Le « point d'étape » ne fait donc que reprendre les éléments d'un dispositif d'enquête déjà énoncés il y a trois mois. Une « revue de la littérature mondiale » est en cours, apprend-on, même si certains experts s'étonnent qu'elle n'ait pas été conduite plus tôt, par exemple quand ont été identifiées les situations anormales des départements du Morbihan, de Loire-Atlantique ou de l'Ain.

Le ministère de la santé et SPF annoncent également que les deux comités annoncés le 15 novembre comme devant être chargés du pilotage de l'enquête sont en cours de constitution. Au moins leurs présidents sont-ils officiellement nommés. Mais le comité d'experts scientifiques ne se réunira pas avant le mois de mars. La première réunion du comité d'orientation et de suivi se tiendra, elle, le 21 février, soit presque quatre mois après l'annonce de l'enquête nationale.

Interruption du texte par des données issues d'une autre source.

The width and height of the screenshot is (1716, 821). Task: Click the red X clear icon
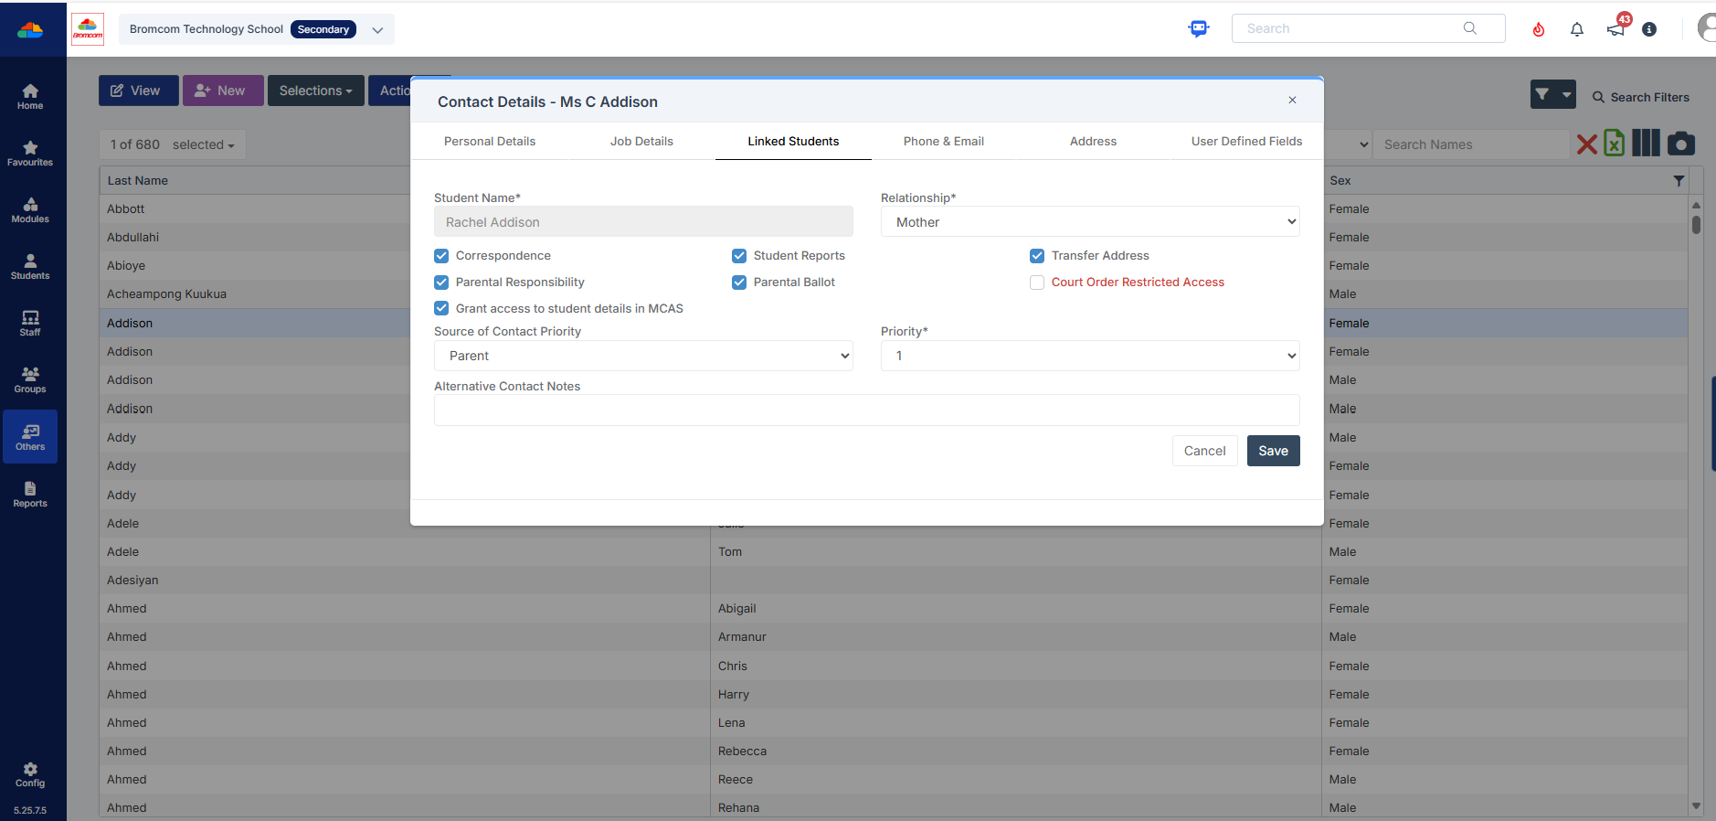pos(1586,144)
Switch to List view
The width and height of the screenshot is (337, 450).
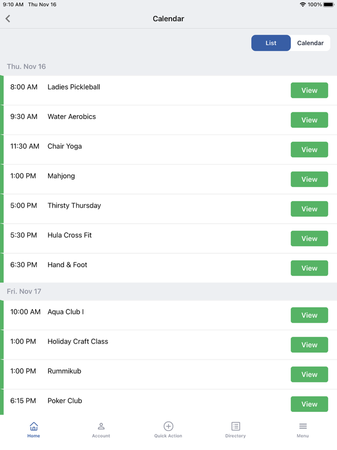[x=271, y=43]
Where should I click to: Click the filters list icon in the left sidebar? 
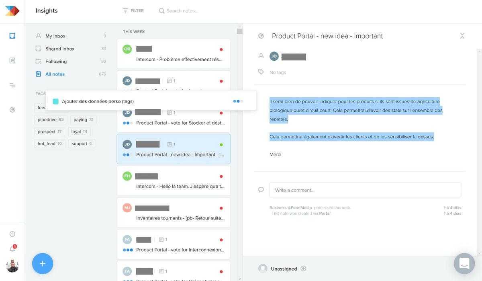point(12,85)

Enfin, les autorités sanitaires tentent de répondre aux appels qui se multiplient pour demander la création d'un réseau national de surveillance et de recensement de ce type de malformation. Aujourd'hui, seulement 15 % de la population de métropole est « couverte » par six registres de malformations congénitales. SPF annonce la « création d'une fédération de registres d'anomalies congénitales » et la création d'un septième registre : il pourrait s'agir d'un registre couvrant la région de Bordeaux, un projet qui date de 2016.

Un tel choix fera des mécontents chez tous ceux qui demandent un système national. Annie Levy-Mozziconacci, médecin généticien au centre de médecine prénatale à l'hôpital Nord de Marseille, expliquait récemment à Mediapart : « SPF n'a absolument pas les outils pour recenser et investiguer les causes possibles. Sans un registre national, nous ne pouvons pas agir. Aujourd'hui, à l'échelle du seul département des Bouches-du-Rhône, il n'y a pas moyen de connaître le nombre de cas d'ATMS. »

Les réponses tardives et partielles des autorités sanitaires ne dissipent pas le malaise qui accompagne cette enquête censée s'achever fin juin. SPF et l'Anses laissent entendre que ce calendrier ne pourra être tenu, « eu égard à la complexité des questions posées ». Le rapport qui sera rendu fin juin « devra dresser le bilan des études, enquêtes et mesures à mener pour poursuivre et systématiser les investigations sur le long terme », notent les deux agences. Voilà qui ne calmera pas l'« impatience » des familles.